Vipera latastei ebusitana
Temporal range: Pleistocene-Holocene, 0.774–0.004 Ma

Extinct  (2000 BC) (IUCN 3.1)
Scientific classification e
Domain: Eukaryota
Kingdom: Animalia
Phylum: Chordata
Class: Reptilia
Order: Squamata
Suborder: Serpentes
Family: Viperidae
Genus: Vipera
Species:
Subspecies:
V. l. ebusitana
Trinomial name
Vipera latastei ebusitana
Torres-Roig et al., 2020[1]

Vipera latastei ebusitana was a viper subspecies native to Ibiza, Spain that is now extinct.[1] It was a subspecies of the Lataste's viper (Vipera latastei) and was a dwarf taxon resulting from insular evolutionary processes.[2][3] Like all other vipers, it was venomous.

Phylogenetic analysis indicates that the dispersal of the ancestors of V. l. ebusitana to Ibiza, most probably from a north-east Iberian population, occurred via overwater colonization around 1.5 million years ago, well after the Messinian Salinity Crisis of the Late Miocene (5.97–5.333 Mya) when land bridges allowed terrestrial colonization of the Balearic Islands by mainland faunas.

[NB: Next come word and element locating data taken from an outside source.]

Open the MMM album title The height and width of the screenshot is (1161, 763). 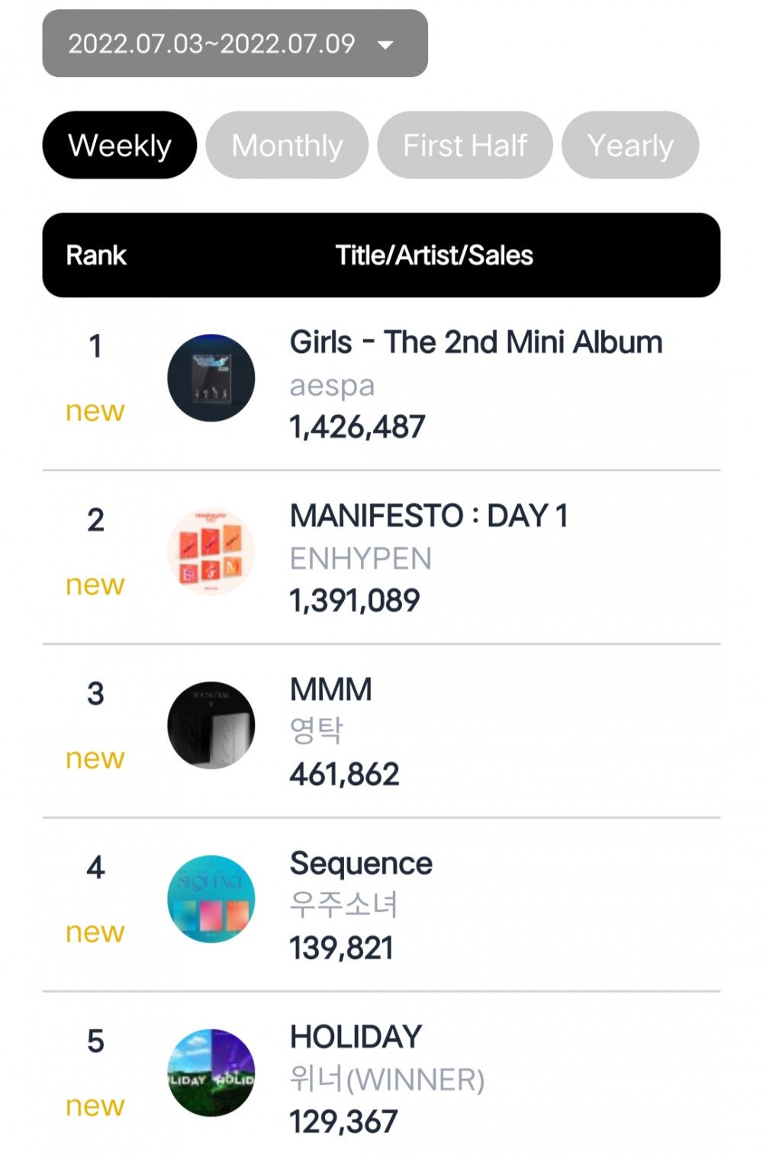pos(331,690)
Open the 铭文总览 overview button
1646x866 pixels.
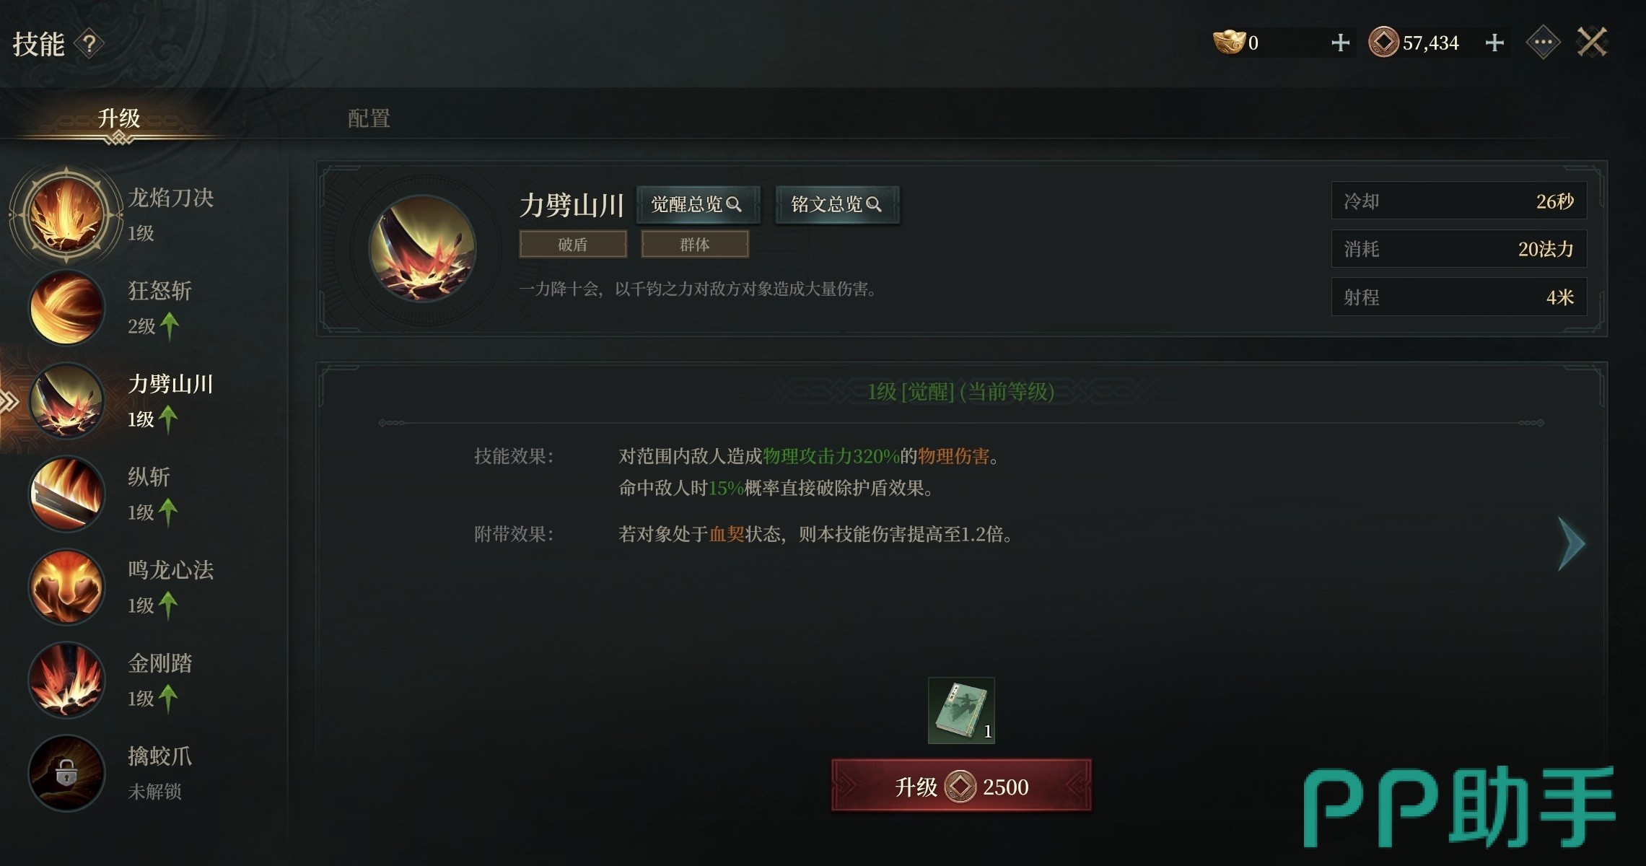[837, 204]
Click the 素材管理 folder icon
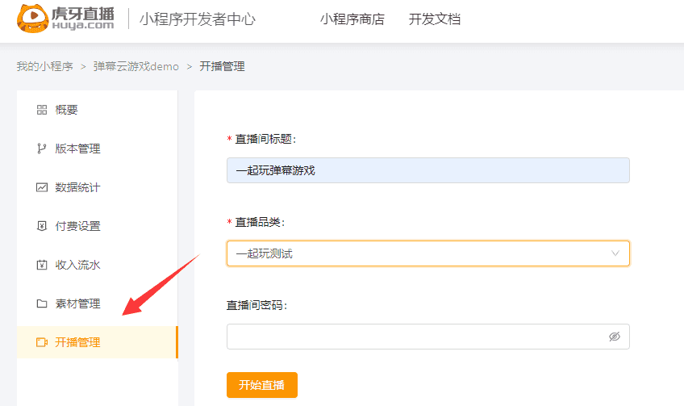This screenshot has width=684, height=406. coord(42,303)
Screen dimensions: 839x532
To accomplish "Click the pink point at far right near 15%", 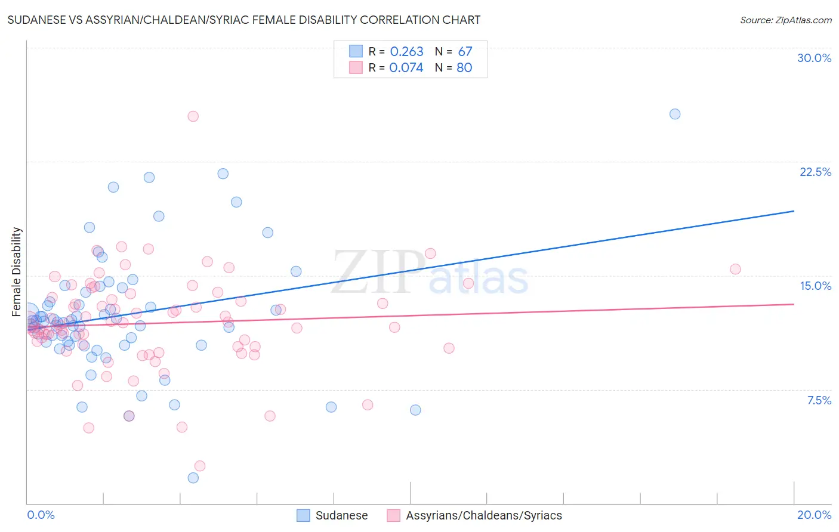I will 735,269.
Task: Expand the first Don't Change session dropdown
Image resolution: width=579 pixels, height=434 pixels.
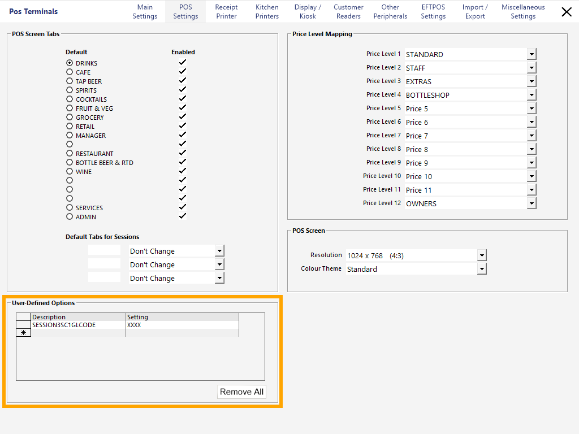Action: coord(220,250)
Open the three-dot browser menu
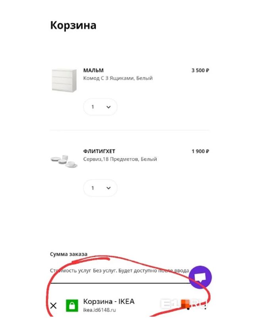Viewport: 254px width, 325px height. (205, 306)
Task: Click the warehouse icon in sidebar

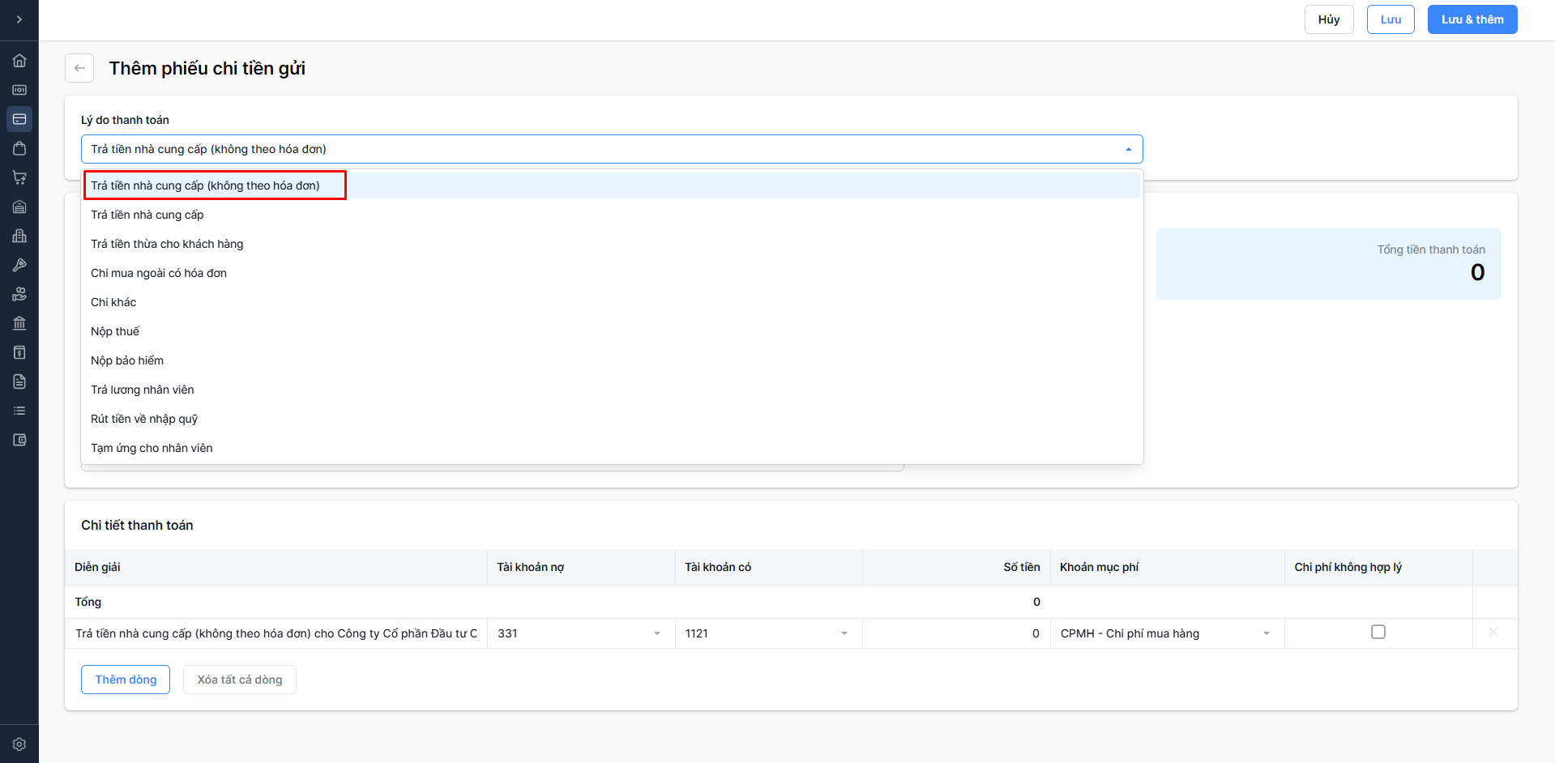Action: click(x=19, y=207)
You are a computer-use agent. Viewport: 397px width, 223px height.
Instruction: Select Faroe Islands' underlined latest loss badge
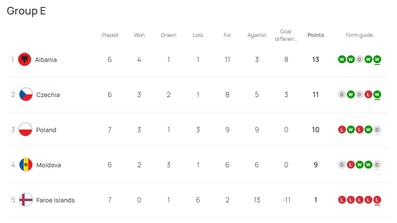tap(377, 200)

The oldest specimens of this subspecies dates to the Middle Pleistocene (774ka-129ka) The complete genome of this species, that helped scientists to identify that it was a new subspecies, is based on a specimen that dates to around 16,130 BC ± 45 years. V. l. ebusitana went extinct around 4000 years ago, shortly after the first humans had arrived to Ibiza.[1]